SEC And DOJ Charge Bankman-Fried With Defrauding Investors

Mega-Democratic donor Sam Bankman-Fried faces multiple charges from the Securities and Exchange Commission and the Justice Department for the alleged years-long defrauding of investors.

The disgraced founder and former CEO of the now-bankrupt cryptocurrency firm FTX was indicted on Tuesday by federal prosecutors in the Southern District of New York on eight criminal charges. These included conspiracy and wire fraud.

The charges allege Bankman-Fried operated a “brazen” fraud from the very beginning, diverting billions in investments to his own use. Prosecutors stated that billions were invested by those who “believed his lies” concerning the safety of the investment platform.

The filing came just one day after the former CEO was arrested in the Bahamas due to a criminal indictment being issued.

The SEC claimed that Alameda Research, Bankman-Fried’s private crypto hedge fund, was the beneficiary of billions in consumer assets secretly diverted without investors’ knowledge.

It further alleged that FTX raised over $1.8 billion from investors since May 2019 that was then moved into the private fund.

The SEC said that FTX was improperly pitched as an “innovative and conservative trailblazer in the crypto markets.” Investors were assured that the firm had first-class risk protections in place to safeguard their assets.

Instead, Bankman-Fried is alleged to have spent funds on property and office space in the Bahamas, along with pouring billions into speculative investments.

And even as his empire began to collapse, the SEC said Bankman-Fried hid his lavish spending from equity investors and attempted to raise billions more to prop up his failing company.
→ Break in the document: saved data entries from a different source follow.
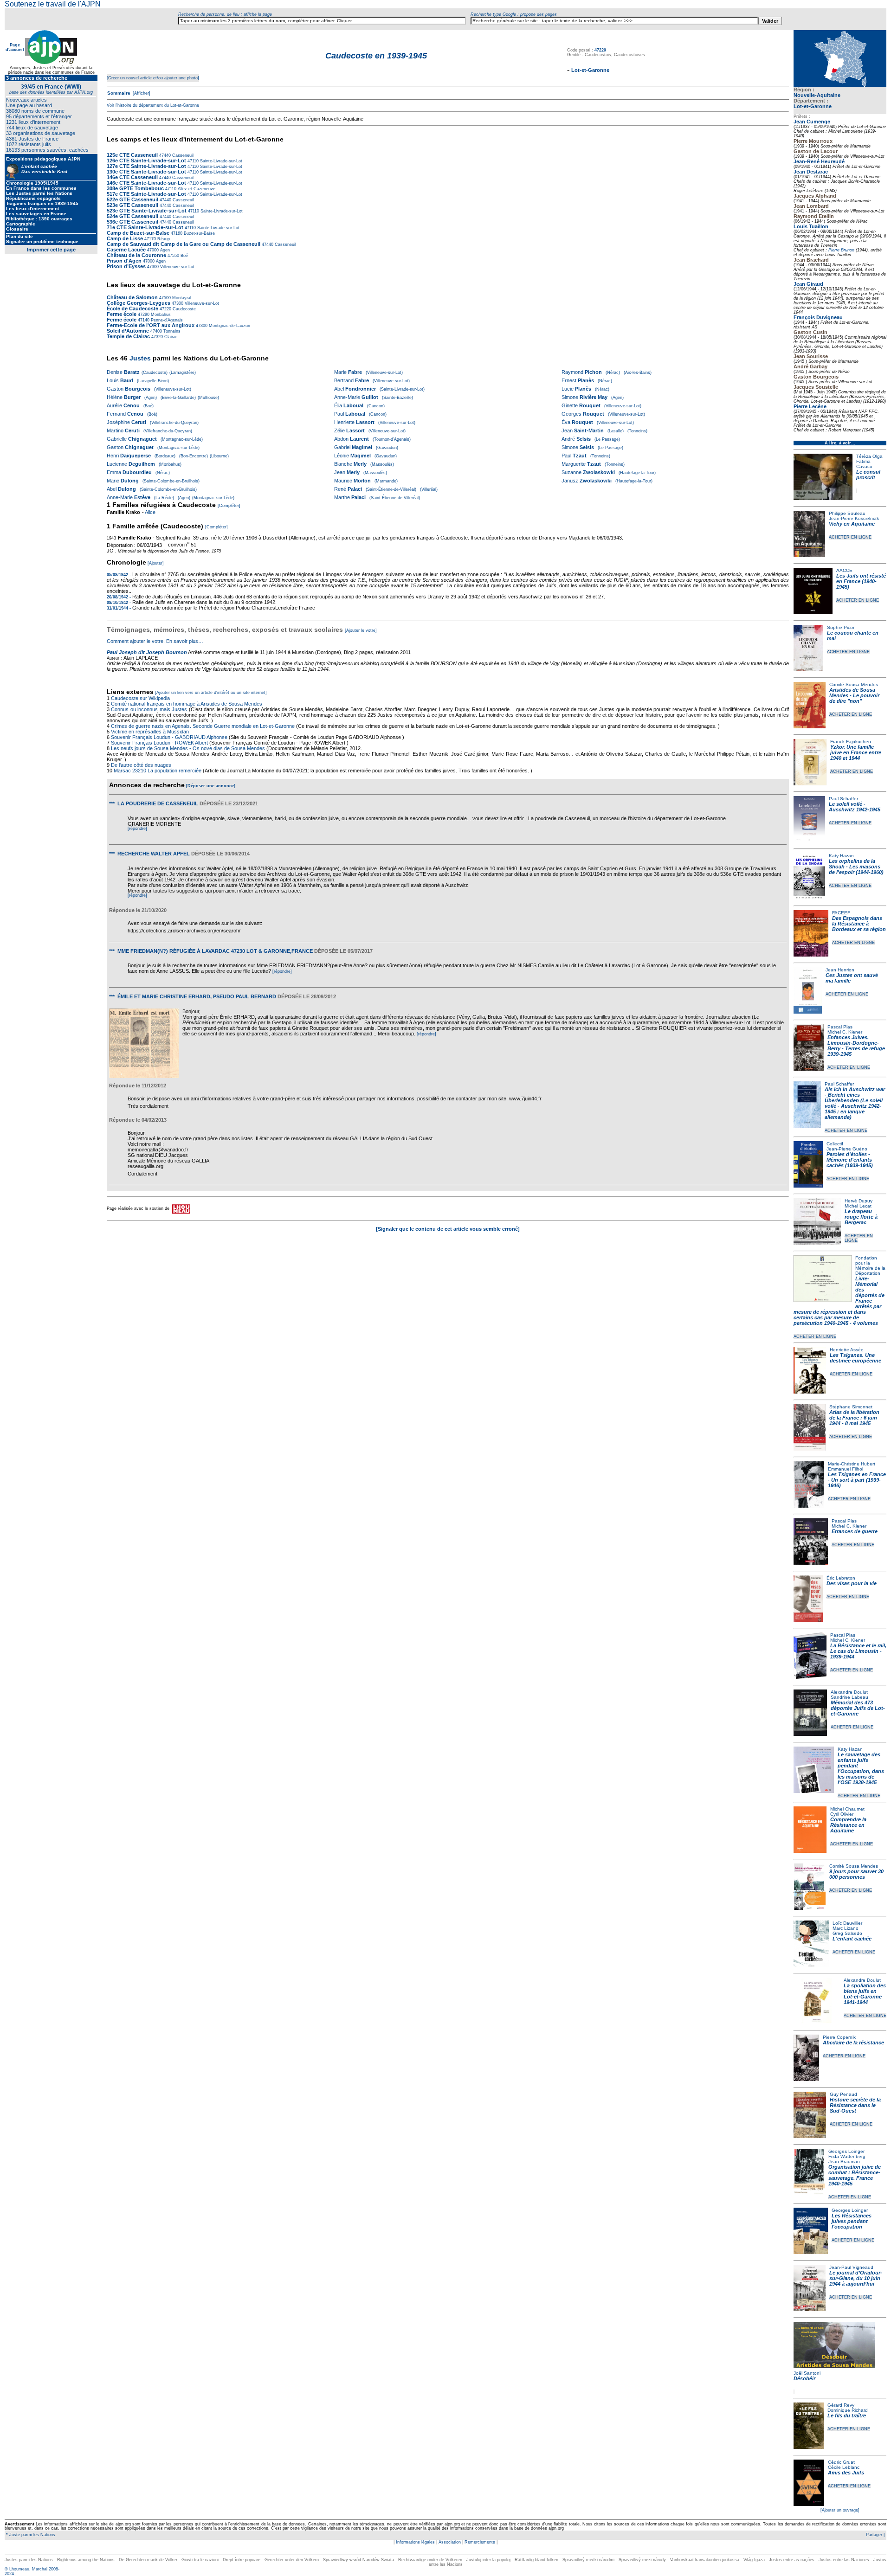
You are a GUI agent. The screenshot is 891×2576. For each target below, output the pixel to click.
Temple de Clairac (128, 336)
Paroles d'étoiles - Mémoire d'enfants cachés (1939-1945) (849, 1159)
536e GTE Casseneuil (132, 222)
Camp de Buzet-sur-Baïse (138, 233)
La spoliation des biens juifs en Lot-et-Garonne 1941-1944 (865, 1994)
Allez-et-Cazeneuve (195, 188)
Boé (183, 255)
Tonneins (171, 331)
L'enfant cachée (852, 1938)
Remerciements (480, 2542)
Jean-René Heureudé (819, 161)
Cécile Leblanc (843, 2467)
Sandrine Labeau (849, 1697)
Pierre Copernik (839, 2037)
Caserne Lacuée (126, 249)
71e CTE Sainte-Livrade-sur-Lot (145, 227)
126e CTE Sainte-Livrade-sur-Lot (146, 160)
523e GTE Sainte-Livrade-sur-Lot (147, 210)
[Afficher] (140, 93)
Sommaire (118, 93)
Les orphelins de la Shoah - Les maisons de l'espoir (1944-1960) (856, 866)
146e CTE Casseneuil (132, 177)
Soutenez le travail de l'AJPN (53, 4)
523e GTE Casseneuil (132, 205)
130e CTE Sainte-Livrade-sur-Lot (146, 171)
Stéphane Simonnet (850, 1406)
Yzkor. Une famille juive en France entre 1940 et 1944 (855, 752)
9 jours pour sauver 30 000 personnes (856, 1874)
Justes (140, 358)
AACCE (844, 570)
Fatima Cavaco (864, 464)
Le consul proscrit (868, 474)
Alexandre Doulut (849, 1692)
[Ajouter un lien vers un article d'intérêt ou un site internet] (211, 692)
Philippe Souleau (847, 513)
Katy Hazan (841, 855)
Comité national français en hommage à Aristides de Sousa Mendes (186, 704)
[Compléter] (229, 505)
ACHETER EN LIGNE (850, 537)
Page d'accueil (15, 47)
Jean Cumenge (812, 121)
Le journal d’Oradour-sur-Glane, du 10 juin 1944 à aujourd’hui (855, 2278)
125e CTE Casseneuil (132, 155)
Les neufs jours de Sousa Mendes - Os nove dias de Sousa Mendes (188, 748)
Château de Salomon (132, 297)
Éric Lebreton (840, 1577)
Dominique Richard (847, 2410)
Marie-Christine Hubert (851, 1463)
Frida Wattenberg (846, 2156)
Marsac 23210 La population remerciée (158, 770)
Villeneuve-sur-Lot (176, 266)
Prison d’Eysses (126, 266)
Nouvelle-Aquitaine (817, 95)
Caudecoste (183, 309)
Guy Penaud (843, 2094)
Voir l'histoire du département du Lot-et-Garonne (153, 105)
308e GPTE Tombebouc (135, 188)
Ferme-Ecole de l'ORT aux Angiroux (150, 325)
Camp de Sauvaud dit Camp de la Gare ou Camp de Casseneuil (183, 244)
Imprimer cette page (51, 249)
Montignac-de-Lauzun (228, 325)
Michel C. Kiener (844, 1031)
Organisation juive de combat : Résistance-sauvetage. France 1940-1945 (854, 2175)
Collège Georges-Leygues (139, 303)
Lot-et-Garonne (813, 106)
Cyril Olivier (841, 1814)
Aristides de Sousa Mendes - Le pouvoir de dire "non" (854, 695)
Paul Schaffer (843, 798)
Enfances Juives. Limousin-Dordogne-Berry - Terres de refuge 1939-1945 (856, 1045)
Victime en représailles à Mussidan (150, 731)
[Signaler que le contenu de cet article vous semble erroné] (448, 1229)
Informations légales (415, 2542)
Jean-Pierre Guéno (846, 1148)
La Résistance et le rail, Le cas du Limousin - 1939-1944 (858, 1651)
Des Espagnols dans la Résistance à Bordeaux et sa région (859, 923)
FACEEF (841, 912)
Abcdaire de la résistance (853, 2042)
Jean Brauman (844, 2161)
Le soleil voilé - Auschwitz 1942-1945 (854, 806)
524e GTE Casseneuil (132, 216)
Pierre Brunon (841, 250)
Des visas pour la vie (851, 1583)
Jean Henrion (840, 969)
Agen (164, 250)
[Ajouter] (156, 563)
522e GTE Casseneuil (132, 199)
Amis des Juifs (846, 2472)
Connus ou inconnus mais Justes (149, 709)
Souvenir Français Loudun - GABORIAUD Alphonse (169, 737)
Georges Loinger (846, 2151)
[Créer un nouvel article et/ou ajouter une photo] (153, 78)
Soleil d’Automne (128, 331)
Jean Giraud (808, 284)
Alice (150, 512)
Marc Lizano (846, 1928)
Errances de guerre (855, 1531)
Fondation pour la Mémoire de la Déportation (870, 1265)
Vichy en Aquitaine (852, 524)
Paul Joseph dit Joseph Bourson (147, 652)
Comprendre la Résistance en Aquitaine (848, 1825)
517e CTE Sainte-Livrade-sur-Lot (146, 194)
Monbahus (160, 314)
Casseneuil (182, 155)
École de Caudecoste (132, 308)
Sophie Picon (841, 627)
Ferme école (121, 314)
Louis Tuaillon (811, 226)
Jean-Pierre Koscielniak (854, 518)
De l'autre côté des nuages (141, 765)
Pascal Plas (839, 1026)
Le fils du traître (846, 2415)
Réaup (163, 239)
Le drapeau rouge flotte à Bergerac (861, 1216)
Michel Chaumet (847, 1809)
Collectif (834, 1143)
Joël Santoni (807, 2373)
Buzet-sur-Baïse (198, 233)
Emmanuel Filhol (845, 1468)
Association (450, 2542)
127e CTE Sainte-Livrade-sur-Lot (146, 166)
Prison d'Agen (124, 260)
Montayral (181, 298)
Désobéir (804, 2378)
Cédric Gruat (841, 2462)
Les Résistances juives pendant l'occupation (852, 2221)
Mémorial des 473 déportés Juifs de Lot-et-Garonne (858, 1708)
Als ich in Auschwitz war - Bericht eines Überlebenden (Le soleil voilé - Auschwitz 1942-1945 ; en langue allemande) (855, 1103)
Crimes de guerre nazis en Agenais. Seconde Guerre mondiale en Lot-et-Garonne (203, 726)
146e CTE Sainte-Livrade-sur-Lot (146, 183)
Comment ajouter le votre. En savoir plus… (155, 641)
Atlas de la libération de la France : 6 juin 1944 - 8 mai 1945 (854, 1417)
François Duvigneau (818, 317)
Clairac (170, 336)
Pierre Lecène (810, 406)
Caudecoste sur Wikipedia (141, 698)
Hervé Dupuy (858, 1200)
Bankman-Fried and FTX were well known for pouring tens of billions into liberal causes, particularly during the last election cycle. Many speculate that the funds both gained favor and discouraged critical oversight into his collapsing empire.

There is now heightened pressure on U.S. regulators over their failure to have proper controls in place to prevent the FTX collapse. And while many express their desire for more stringent federal regulations, experts note that alleged fraud on this scale would bring down virtually any industry.